◆ DATA PROVIDED
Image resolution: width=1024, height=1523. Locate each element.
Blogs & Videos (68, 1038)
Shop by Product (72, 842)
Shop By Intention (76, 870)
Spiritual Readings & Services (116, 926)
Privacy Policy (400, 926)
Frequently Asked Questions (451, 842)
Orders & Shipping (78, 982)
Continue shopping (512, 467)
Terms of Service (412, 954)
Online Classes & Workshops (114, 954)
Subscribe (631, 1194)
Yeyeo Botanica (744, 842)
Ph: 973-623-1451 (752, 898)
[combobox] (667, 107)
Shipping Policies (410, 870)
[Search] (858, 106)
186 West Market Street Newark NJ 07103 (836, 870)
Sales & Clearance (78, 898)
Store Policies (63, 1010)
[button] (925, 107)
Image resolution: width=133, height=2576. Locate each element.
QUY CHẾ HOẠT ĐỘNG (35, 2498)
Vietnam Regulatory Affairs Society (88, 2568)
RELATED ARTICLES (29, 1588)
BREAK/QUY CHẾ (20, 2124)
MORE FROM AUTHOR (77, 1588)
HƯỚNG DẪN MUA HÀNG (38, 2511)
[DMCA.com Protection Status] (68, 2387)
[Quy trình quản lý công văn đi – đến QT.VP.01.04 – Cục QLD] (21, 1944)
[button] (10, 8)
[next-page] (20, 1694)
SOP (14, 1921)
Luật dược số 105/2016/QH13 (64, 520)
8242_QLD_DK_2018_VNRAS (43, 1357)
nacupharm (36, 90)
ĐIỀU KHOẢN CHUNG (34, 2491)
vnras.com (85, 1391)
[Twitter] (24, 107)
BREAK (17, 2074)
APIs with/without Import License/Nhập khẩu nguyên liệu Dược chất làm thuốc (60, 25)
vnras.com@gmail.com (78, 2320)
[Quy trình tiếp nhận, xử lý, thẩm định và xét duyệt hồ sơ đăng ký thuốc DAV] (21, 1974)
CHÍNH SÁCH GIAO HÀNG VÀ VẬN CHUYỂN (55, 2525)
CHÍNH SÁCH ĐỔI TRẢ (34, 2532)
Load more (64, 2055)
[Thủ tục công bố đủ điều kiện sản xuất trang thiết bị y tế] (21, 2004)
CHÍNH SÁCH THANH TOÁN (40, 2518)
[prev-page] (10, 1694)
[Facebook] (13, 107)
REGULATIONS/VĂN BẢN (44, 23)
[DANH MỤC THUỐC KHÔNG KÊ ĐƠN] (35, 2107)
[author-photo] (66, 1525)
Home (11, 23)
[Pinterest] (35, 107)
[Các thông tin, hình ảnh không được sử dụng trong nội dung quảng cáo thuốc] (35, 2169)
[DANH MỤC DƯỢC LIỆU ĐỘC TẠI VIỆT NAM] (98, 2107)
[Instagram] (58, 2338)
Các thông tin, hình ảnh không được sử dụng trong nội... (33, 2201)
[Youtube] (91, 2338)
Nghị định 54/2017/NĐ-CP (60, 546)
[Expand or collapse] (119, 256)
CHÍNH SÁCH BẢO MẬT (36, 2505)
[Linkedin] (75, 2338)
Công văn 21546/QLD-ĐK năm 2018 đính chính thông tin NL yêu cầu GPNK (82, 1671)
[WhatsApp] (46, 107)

◆ TASK
Every line of the listing that includes the word "thông" must be copied.

◆ REPLY TO THE EXERCISE
[Các thông tin, hình ảnh không được sử dụng trong nội dung quảng cáo thuốc] (35, 2169)
Các thông tin, hình ảnh không được sử dụng trong nội... (33, 2201)
Công văn 21546/QLD-ĐK năm 2018 đính chính thông tin NL yêu cầu GPNK (82, 1671)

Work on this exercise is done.